Monday August 27, 2007


Office of the Attorney General
55 Elm Street
Hartford, Connecticut, 06106
Phone: (860) 808-5318
Fax: (860) 808-5387)

State Announces Landmark Agreements With Colleges And Universities To Fight Conflicts In Student Loan Industry

Attorney General Richard Blumenthal today announced landmark agreements and settlements with colleges and universities across the state to fight conflicts of interest in the student loan industry.

The Connecticut Conference of Independent Colleges (CCIC), a group of 17 schools across the state, has negotiated and agreed with Blumenthal's office to a "Financial Aid Code of Conduct" prohibiting their schools and financial aid staff from accepting compensation from lending institutions. The Connecticut State University System has also agreed to a proposed code of conduct for its universities. The code will be presented to the Executive Committee of the Board of Trustees for consideration at its next meeting.

Prohibited compensation includes money, as well as lodging, meals or travel to conferences or training seminars — anything worth more than $50.

The code of conduct and other actions are the result of an intensive six-month investigation into improper practices, illegal inducements and conflicts of interest in the $85 billion-dollar student loan industry.

Blumenthal also announced that Fairfield University, Trinity College and Sacred Heart University have agreed to settlements resolving concerns about their relationships with a lender, The College Board, Inc. The agreements were also signed by Department of Consumer Protection Commissioner Jerry Farrell, Jr.

"This code of conduct assures that students have access to the best available deal, unclouded and uncompromised by other interests," Blumenthal said. "This historic partnership helps protect the public trust and integrity of Connecticut's higher learning institutions. Connecticut's code will be the gold standard for the nation — full disclosure and free choice of financial aid lenders for students, and no inducements or compensation for schools or their officials by lenders. No free trips or fees, no discounted equipment or services, no revolving door for employees or other concealed benefits. The best interest of each student must be the sole goal. The financial burden of a college education can be profound — and should not be compounded by consumer deception when students and families shop for loans.

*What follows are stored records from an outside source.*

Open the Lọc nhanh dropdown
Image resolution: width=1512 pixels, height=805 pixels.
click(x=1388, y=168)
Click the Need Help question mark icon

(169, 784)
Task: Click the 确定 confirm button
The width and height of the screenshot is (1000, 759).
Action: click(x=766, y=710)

"My investigation into the student loan industry in Connecticut revealed questionable agreements, giving The College Board preferred lender status by schools that received financial discounts in return. Such undisclosed arrangements have the potential to undermine the confidence college borrowers must have when shopping in the competitive lending market. I commend these three schools — and others — for committing to prohibit questionable compensation from lenders to universities, and demand disclosure to students and parents about criteria used to select 'preferred lenders'. I thank these schools for their cooperation during our investigation."

Thousands of banks and other private lenders compete aggressively to provide federally subsidized loans under the Family Education Loan Program (FFELP) and Parent Loan Program (PLUS), as well as other alternative loans.

In assisting students in the selection process, some university financial aid offices publish a "preferred lender" list, which students and parents may use to guide their lender choice. Nationally, lenders on such lists typically receive up to 90 percent of student loans. Lenders realize the key competitive advantage to making these lists.

Farrell said, "As students return to school, they do so with the knowledge that Connecticut's colleges and universities have committed to sound student loan practices. Abuses uncovered in the student loan industry will be barred here in Connecticut. I commend Fairfield and Sacred Heart Universities and Trinity College for acknowledging some areas which need improvement and committing to that path."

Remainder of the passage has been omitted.